How to save and resume training a GAN with multiple model parts with Tensorflow 2/ Keras

Question:

I am currently trying to add a feature to interrupt and resume training on a GAN created form this example code: https://machinelearningmastery.com/how-to-develop-an-auxiliary-classifier-gan-ac-gan-from-scratch-with-keras/

I managed to get it working in a way where I save the weights of the entire composite GAN in the summarize_performance function, which gets triggered every 10 epochs, like this:

# save all weights
filename3 = 'weights_%08d.h5' % (step+1)
gan_model.save_weights(filename3)
print('>Saved: %s and %s and %s' % (filename1, filename2, filename3))

which is loaded in a function I added to the start of the program called load_model, which takes the architecture of the gan built like normal, but updates it’s weights to the most recent values, like this:

#load model from file and return startBatch number
def load_model(gan_model):
   start_batch = 0
   files = glob.glob("./weights_0*.h5")
   if(len(files) > 0 ):
       most_recent_file = files[len(files)-1]
       gan_model.load_weights(most_recent_file)
       #TODO: breaks if using more than 8 digits for batches
       startBatch = int(most_recent_file[10:18])
       if (start_batch != 0):
           print("> found existing weights; starting at batch %d" % start_batch)
   return start_batch

where the start_batch gets passed to the train function in order to skip the already completed epochs.

While this weight saving approach does "work", I still think that my approach here is wrong since I’ve discovered that the weight data obviously does not include the optimizer status of the GAN, hence the training does not continue as it would if it hadn’t been interrupted.

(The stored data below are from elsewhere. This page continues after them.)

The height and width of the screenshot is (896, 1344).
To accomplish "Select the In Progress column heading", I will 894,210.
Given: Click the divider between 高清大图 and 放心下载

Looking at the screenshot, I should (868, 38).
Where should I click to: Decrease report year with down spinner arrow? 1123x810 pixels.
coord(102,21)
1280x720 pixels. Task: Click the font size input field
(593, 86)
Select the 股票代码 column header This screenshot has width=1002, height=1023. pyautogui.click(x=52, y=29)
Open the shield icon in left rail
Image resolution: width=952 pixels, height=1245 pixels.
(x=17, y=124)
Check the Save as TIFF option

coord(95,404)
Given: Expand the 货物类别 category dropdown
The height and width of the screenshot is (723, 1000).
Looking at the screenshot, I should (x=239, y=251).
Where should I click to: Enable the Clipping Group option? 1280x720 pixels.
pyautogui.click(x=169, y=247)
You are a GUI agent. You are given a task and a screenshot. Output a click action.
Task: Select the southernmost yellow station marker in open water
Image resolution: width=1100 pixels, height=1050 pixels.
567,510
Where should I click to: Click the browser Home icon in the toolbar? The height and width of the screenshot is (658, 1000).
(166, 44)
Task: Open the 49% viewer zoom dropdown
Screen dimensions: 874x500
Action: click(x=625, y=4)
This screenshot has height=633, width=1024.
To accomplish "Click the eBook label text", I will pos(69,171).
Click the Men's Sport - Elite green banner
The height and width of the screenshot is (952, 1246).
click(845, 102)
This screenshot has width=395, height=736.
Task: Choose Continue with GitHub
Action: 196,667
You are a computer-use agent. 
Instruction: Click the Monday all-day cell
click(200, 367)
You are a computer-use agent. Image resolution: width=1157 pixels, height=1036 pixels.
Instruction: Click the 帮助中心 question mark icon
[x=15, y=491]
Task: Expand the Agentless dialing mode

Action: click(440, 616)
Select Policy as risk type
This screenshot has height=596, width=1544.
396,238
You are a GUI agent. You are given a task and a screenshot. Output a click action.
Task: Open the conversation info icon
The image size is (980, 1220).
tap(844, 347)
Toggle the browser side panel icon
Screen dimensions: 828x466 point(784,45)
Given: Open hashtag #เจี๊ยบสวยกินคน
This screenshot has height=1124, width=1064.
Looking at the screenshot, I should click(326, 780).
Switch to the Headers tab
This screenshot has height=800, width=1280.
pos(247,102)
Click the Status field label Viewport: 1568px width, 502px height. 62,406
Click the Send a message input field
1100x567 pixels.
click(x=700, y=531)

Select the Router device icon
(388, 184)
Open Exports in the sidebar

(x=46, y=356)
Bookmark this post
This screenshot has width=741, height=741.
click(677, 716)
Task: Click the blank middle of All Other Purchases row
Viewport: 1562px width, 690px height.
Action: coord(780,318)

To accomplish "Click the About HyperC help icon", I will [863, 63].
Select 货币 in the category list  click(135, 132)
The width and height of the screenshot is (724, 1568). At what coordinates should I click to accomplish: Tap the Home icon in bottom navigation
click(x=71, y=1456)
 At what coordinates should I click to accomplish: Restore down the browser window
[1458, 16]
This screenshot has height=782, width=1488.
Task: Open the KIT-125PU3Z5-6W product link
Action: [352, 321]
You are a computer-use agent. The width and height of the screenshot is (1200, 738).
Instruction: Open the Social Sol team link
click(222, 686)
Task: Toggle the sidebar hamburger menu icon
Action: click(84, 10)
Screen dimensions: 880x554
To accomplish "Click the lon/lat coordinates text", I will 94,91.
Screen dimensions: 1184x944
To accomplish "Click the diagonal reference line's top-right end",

The way I’ve found to save progress while also saving optimizer status is apparently done by saving the entire model instead of just the weights

Here I run into a problem since in a GAN I dont just have one model which I train but I have 3 models:

  • The generator model g_model
  • The discriminator model d_model
  • and the composite GAN model gan_model

which are all connected and dependant on each other. If I did the naive approach and saved and restored each of these part models individually I’d end up having 3 seperate disjointed models instead of a GAN

Is there a way to save and restore the entire GAN in a way that would let me resume training as if no interruption had occured?

Asked By: Moritz Grünbauer

||

Answers:

Maybe consider using tf.train.Checkpoint, if you would like to restore your entire GAN:

### In your training loop

checkpoint_dir = '/checkpoints'
checkpoint = tf.train.Checkpoint(gan_optimizer=gan_optimizer,
                            discriminator_optimizer=discriminator_optimizer,
                                  generator=generator,
                                  discriminator=discriminator
                                  gan_model = gan_model)
  
ckpt_manager = tf.train.CheckpointManager(checkpoint, checkpoint_dir, max_to_keep=3)
if ckpt_manager.latest_checkpoint:
    checkpoint.restore(ckpt_manager.latest_checkpoint)  
    print ('Latest checkpoint restored!!')

....
....


if (epoch + 1) % 40 == 0:
    ckpt_save_path = ckpt_manager.save()
    print ('Saving checkpoint for epoch {} at {}'.format(epoch+1,ckpt_save_path))

### After x number of epochs, just save your generator model for inference.

generator.save('your_model.h5')

You can also consider getting rid of the composite model completely. Here is an example of what I mean.

Answered By: AloneTogether

@ Moritz can you please share the code for "to keep count of what batch/epoch/iteration I am in and restart the training at that point in the loop rather than at 0, to keep any snapshots or artifacts consistently numbered"

Answered By: Asjad Naeem